## What is expected
Nothing but the lines from the one with "Where should I" through the end of the material should be retyped, word for word and without pictures.
────
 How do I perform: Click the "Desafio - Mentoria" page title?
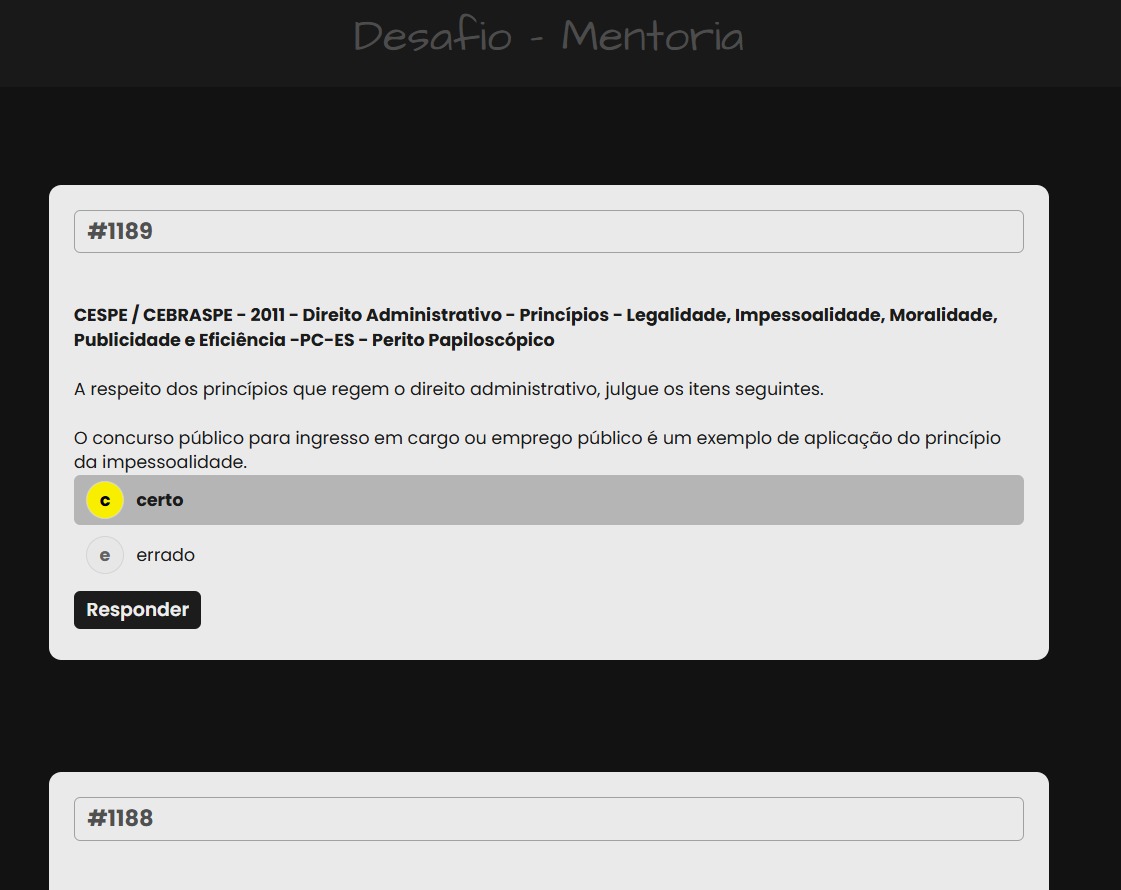coord(548,37)
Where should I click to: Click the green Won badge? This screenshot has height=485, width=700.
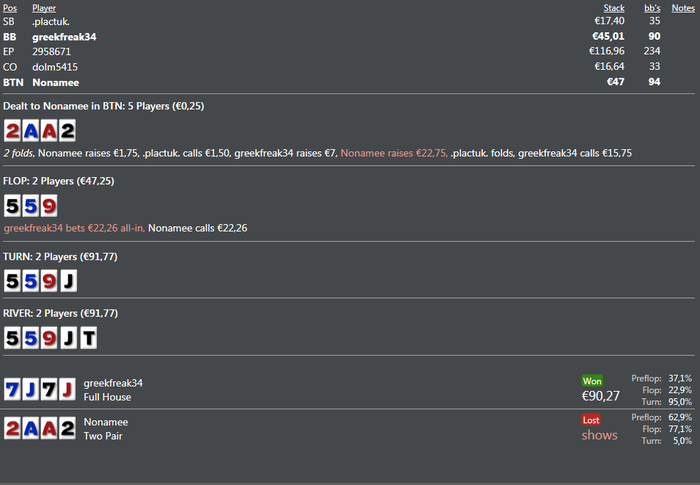(x=593, y=381)
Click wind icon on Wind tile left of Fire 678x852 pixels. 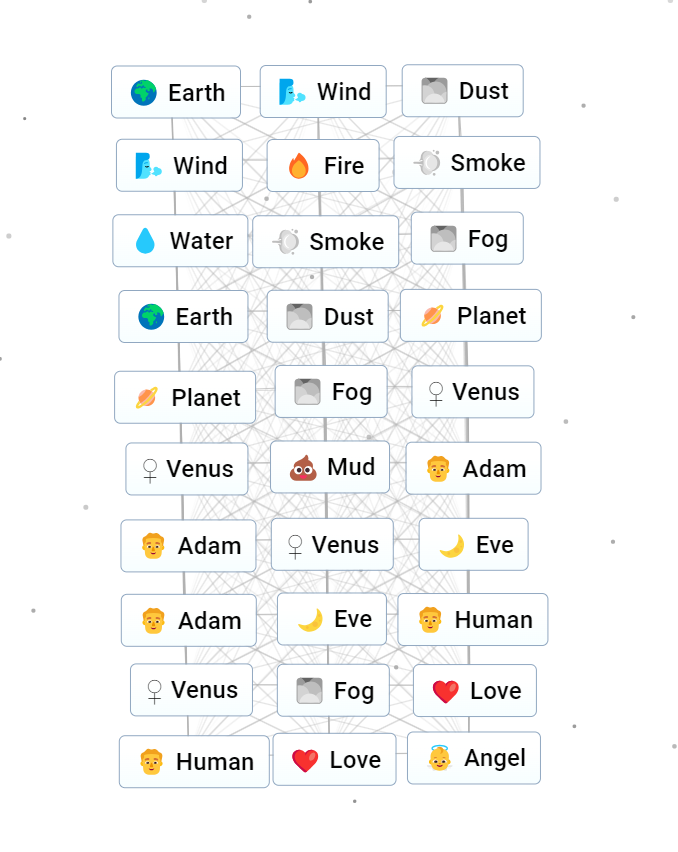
────
## Answer for the task
Where should I click to: Click the green Won badge? This screenshot has height=485, width=700.
(x=593, y=381)
Click wind icon on Wind tile left of Fire 678x852 pixels. 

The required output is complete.